## RECORDED INFORMATION
____________
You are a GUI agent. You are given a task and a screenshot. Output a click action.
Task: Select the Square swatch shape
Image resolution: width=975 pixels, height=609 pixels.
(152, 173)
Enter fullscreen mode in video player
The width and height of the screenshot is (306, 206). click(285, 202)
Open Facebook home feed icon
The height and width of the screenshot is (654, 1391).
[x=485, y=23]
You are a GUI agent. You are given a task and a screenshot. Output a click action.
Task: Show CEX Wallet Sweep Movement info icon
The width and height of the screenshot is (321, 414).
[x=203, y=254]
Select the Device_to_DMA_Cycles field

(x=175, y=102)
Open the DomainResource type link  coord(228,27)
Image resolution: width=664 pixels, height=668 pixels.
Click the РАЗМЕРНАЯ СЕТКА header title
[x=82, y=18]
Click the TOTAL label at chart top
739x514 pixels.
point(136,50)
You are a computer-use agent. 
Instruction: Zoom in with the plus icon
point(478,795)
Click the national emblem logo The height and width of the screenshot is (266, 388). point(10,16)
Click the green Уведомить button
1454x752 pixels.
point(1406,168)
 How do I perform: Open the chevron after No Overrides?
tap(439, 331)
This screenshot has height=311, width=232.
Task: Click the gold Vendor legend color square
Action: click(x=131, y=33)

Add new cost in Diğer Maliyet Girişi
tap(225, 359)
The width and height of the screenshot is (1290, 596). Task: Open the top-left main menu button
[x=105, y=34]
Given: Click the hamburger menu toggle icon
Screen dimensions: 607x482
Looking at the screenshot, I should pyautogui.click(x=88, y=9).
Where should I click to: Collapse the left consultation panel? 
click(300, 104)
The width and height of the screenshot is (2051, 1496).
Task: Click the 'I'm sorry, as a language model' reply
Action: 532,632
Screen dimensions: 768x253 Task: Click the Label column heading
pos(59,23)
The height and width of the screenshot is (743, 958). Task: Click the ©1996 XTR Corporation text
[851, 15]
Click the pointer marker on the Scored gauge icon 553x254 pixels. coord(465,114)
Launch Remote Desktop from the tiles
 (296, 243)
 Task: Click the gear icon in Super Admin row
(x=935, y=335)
____________
## STATED EXERCISE
Update the entries above so that every "pixels" becomes "px", and keep all other text the same.

## RESPONSE
You are a GUI agent. You are given a task and a screenshot. Output a click action.
Task: Select the Square swatch shape
Image resolution: width=975 px, height=609 px.
(152, 173)
Enter fullscreen mode in video player
The width and height of the screenshot is (306, 206). click(285, 202)
Open Facebook home feed icon
The height and width of the screenshot is (654, 1391).
[x=485, y=23]
You are a GUI agent. You are given a task and a screenshot. Output a click action.
Task: Show CEX Wallet Sweep Movement info icon
The width and height of the screenshot is (321, 414).
[x=203, y=254]
Select the Device_to_DMA_Cycles field

(x=175, y=102)
Open the DomainResource type link  coord(228,27)
Image resolution: width=664 px, height=668 px.
Click the РАЗМЕРНАЯ СЕТКА header title
[x=82, y=18]
Click the TOTAL label at chart top
739x514 px.
point(136,50)
You are a computer-use agent. 
Instruction: Zoom in with the plus icon
point(478,795)
Click the national emblem logo The height and width of the screenshot is (266, 388). point(10,16)
Click the green Уведомить button
1454x752 px.
point(1406,168)
 How do I perform: Open the chevron after No Overrides?
tap(439, 331)
This screenshot has height=311, width=232.
Task: Click the gold Vendor legend color square
Action: click(x=131, y=33)

Add new cost in Diğer Maliyet Girişi
tap(225, 359)
The width and height of the screenshot is (1290, 596). Task: Open the top-left main menu button
[x=105, y=34]
Given: Click the hamburger menu toggle icon
Screen dimensions: 607x482
Looking at the screenshot, I should pyautogui.click(x=88, y=9).
Where should I click to: Collapse the left consultation panel? 
click(300, 104)
The width and height of the screenshot is (2051, 1496).
Task: Click the 'I'm sorry, as a language model' reply
Action: 532,632
Screen dimensions: 768x253 Task: Click the Label column heading
pos(59,23)
The height and width of the screenshot is (743, 958). Task: Click the ©1996 XTR Corporation text
[851, 15]
Click the pointer marker on the Scored gauge icon 553x254 px. coord(465,114)
Launch Remote Desktop from the tiles
 (296, 243)
 Task: Click the gear icon in Super Admin row
(x=935, y=335)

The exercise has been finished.